§ **To do**
Could you output the records below word for word, with nothing changed?

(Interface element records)

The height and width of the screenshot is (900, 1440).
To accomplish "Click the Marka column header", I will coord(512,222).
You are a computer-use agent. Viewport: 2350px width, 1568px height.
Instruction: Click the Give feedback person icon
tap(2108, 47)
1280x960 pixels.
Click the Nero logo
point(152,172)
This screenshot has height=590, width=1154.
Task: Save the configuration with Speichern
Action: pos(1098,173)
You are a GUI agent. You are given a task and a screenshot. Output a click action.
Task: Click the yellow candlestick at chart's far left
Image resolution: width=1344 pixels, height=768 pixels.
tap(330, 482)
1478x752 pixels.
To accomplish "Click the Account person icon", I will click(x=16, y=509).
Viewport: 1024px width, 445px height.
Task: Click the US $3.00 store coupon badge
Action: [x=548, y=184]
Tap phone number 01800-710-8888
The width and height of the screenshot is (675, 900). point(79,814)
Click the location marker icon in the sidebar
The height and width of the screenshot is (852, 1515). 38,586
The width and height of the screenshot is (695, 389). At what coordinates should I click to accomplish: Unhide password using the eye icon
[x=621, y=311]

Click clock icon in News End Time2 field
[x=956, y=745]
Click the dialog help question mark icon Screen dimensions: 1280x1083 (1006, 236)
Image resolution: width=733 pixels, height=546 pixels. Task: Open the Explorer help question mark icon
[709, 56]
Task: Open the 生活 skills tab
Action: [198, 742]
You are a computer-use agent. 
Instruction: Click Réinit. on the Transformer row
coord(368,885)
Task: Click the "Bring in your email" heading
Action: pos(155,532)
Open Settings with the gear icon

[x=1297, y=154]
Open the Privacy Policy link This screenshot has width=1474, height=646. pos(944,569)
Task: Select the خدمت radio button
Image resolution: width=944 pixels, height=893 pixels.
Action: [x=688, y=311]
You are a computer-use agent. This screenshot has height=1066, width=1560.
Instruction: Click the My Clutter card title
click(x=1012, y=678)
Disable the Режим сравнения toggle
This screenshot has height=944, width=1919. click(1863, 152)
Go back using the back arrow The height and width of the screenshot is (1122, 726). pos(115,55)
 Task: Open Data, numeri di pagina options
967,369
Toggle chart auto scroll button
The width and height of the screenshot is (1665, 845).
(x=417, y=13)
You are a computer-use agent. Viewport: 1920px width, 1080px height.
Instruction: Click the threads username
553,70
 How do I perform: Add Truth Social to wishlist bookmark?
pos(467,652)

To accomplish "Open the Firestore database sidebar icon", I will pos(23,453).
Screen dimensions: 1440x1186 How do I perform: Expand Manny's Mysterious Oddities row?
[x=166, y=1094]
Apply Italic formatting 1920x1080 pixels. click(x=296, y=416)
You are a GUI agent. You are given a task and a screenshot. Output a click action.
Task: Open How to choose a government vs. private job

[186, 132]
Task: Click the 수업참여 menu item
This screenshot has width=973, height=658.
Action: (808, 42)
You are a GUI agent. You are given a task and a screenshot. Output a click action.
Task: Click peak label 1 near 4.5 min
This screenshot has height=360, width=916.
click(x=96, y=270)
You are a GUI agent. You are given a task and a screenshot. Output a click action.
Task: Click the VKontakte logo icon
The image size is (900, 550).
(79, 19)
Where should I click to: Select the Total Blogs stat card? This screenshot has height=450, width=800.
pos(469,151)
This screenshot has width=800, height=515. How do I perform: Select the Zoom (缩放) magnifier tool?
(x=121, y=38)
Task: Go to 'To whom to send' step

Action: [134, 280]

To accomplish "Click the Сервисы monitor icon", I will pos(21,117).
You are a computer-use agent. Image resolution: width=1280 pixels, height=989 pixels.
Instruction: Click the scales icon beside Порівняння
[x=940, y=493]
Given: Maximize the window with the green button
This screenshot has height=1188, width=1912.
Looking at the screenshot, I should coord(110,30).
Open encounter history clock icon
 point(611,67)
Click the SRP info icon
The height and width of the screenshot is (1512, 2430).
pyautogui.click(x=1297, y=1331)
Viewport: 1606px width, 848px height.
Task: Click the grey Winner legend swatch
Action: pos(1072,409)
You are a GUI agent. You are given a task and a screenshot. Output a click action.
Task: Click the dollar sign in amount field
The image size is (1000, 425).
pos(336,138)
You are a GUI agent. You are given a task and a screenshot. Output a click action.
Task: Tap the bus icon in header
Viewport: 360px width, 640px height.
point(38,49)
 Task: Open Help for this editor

§ **Solution to this task**
The height and width of the screenshot is (900, 1440).
To accomplish "Click the Marka column header", I will coord(512,222).
You are a computer-use agent. Viewport: 2350px width, 1568px height.
Instruction: Click the Give feedback person icon
tap(2108, 47)
1280x960 pixels.
Click the Nero logo
point(152,172)
This screenshot has height=590, width=1154.
Task: Save the configuration with Speichern
Action: pos(1098,173)
You are a GUI agent. You are given a task and a screenshot. Output a click action.
Task: Click the yellow candlestick at chart's far left
Image resolution: width=1344 pixels, height=768 pixels.
tap(330, 482)
1478x752 pixels.
To accomplish "Click the Account person icon", I will click(x=16, y=509).
Viewport: 1024px width, 445px height.
Task: Click the US $3.00 store coupon badge
Action: [x=548, y=184]
Tap phone number 01800-710-8888
The width and height of the screenshot is (675, 900). point(79,814)
Click the location marker icon in the sidebar
The height and width of the screenshot is (852, 1515). 38,586
The width and height of the screenshot is (695, 389). At what coordinates should I click to accomplish: Unhide password using the eye icon
[x=621, y=311]

Click clock icon in News End Time2 field
[x=956, y=745]
Click the dialog help question mark icon Screen dimensions: 1280x1083 (1006, 236)
Image resolution: width=733 pixels, height=546 pixels. Task: Open the Explorer help question mark icon
[709, 56]
Task: Open the 生活 skills tab
Action: [198, 742]
You are a computer-use agent. 
Instruction: Click Réinit. on the Transformer row
coord(368,885)
Task: Click the "Bring in your email" heading
Action: pos(155,532)
Open Settings with the gear icon

[x=1297, y=154]
Open the Privacy Policy link This screenshot has width=1474, height=646. pos(944,569)
Task: Select the خدمت radio button
Image resolution: width=944 pixels, height=893 pixels.
Action: [x=688, y=311]
You are a computer-use agent. This screenshot has height=1066, width=1560.
Instruction: Click the My Clutter card title
click(x=1012, y=678)
Disable the Режим сравнения toggle
This screenshot has height=944, width=1919. click(1863, 152)
Go back using the back arrow The height and width of the screenshot is (1122, 726). pos(115,55)
 Task: Open Data, numeri di pagina options
967,369
Toggle chart auto scroll button
The width and height of the screenshot is (1665, 845).
(x=417, y=13)
You are a computer-use agent. Viewport: 1920px width, 1080px height.
Instruction: Click the threads username
553,70
 How do I perform: Add Truth Social to wishlist bookmark?
pos(467,652)

To accomplish "Open the Firestore database sidebar icon", I will pos(23,453).
Screen dimensions: 1440x1186 How do I perform: Expand Manny's Mysterious Oddities row?
[x=166, y=1094]
Apply Italic formatting 1920x1080 pixels. click(x=296, y=416)
You are a GUI agent. You are given a task and a screenshot. Output a click action.
Task: Open How to choose a government vs. private job

[186, 132]
Task: Click the 수업참여 menu item
This screenshot has width=973, height=658.
Action: (808, 42)
You are a GUI agent. You are given a task and a screenshot. Output a click action.
Task: Click peak label 1 near 4.5 min
This screenshot has height=360, width=916.
click(x=96, y=270)
You are a GUI agent. You are given a task and a screenshot. Output a click action.
Task: Click the VKontakte logo icon
The image size is (900, 550).
(79, 19)
Where should I click to: Select the Total Blogs stat card? This screenshot has height=450, width=800.
pos(469,151)
This screenshot has width=800, height=515. How do I perform: Select the Zoom (缩放) magnifier tool?
(x=121, y=38)
Task: Go to 'To whom to send' step

Action: [134, 280]

To accomplish "Click the Сервисы monitor icon", I will pos(21,117).
You are a computer-use agent. Image resolution: width=1280 pixels, height=989 pixels.
Instruction: Click the scales icon beside Порівняння
[x=940, y=493]
Given: Maximize the window with the green button
This screenshot has height=1188, width=1912.
Looking at the screenshot, I should coord(110,30).
Open encounter history clock icon
 point(611,67)
Click the SRP info icon
The height and width of the screenshot is (1512, 2430).
pyautogui.click(x=1297, y=1331)
Viewport: 1606px width, 848px height.
Task: Click the grey Winner legend swatch
Action: pos(1072,409)
You are a GUI agent. You are given a task and a screenshot. Output a click action.
Task: Click the dollar sign in amount field
The image size is (1000, 425).
pos(336,138)
You are a GUI agent. You are given a task and a screenshot. Output a click action.
Task: Tap the bus icon in header
Viewport: 360px width, 640px height.
point(38,49)
 Task: Open Help for this editor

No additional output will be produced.